At the beginning of every month, I spend the better part of a day pulling traffic stats for each piece of content on our blog and then analyzing those stats. The manual work of searching Google Analytics and copying and pasting data into a spreadsheet is just as time-consuming and boring as you might expect it to be. There's got to be a better way. And there is!
My teammate Adam DuVander, Zapier's developer marketer and engineering blog author, shared his workflow that automatically pulls in the list of his blog articles and grabs the pageviews data for them from Google Analytics into one spreadsheet. So I copied him. And now I have a self-updating spreadsheet that gets the list of our blog articles and the traffic information I need to look at each month.

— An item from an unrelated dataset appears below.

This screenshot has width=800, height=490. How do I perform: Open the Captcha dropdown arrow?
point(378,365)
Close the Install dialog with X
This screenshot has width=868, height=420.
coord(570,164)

In this tutorial, you'll learn how to automatically get the list of your blog articles from your RSS feed put into Google Sheets. Then we'll have Google Analytics pull the traffic to those articles on a schedule and update the corresponding rows in the spreadsheet. The secret sauce here is Zapier's automated app workflows that tie RSS, Google Sheets, and Google Analytics together. Once you set up the Zap (our word for these workflows), the spreadsheet fills itself.
Note: Because this Zap uses multiple steps--15 in fact--you'll need a paid account in order to use it. However, if you sign up to Zapier, you'll start with a free 14-day trial that will give you access to all the paid features, including multi-step Zaps, so you'll be able to try this out and see if it saves you time and agony. If you're already on a free plan, you can contact our support team and mention this article to activate a 14-day trial to try this out.
Ready? Let's set this up. It's best to open another browser window so you can do the steps below while reading this page.
Step 1: Create the Google Sheets Spreadsheet
In a new Google Sheets spreadsheet, label the top row with the fields from the RSS feed you want to track, such as post published date, title, URL, and author. Date and URL are required for this to work.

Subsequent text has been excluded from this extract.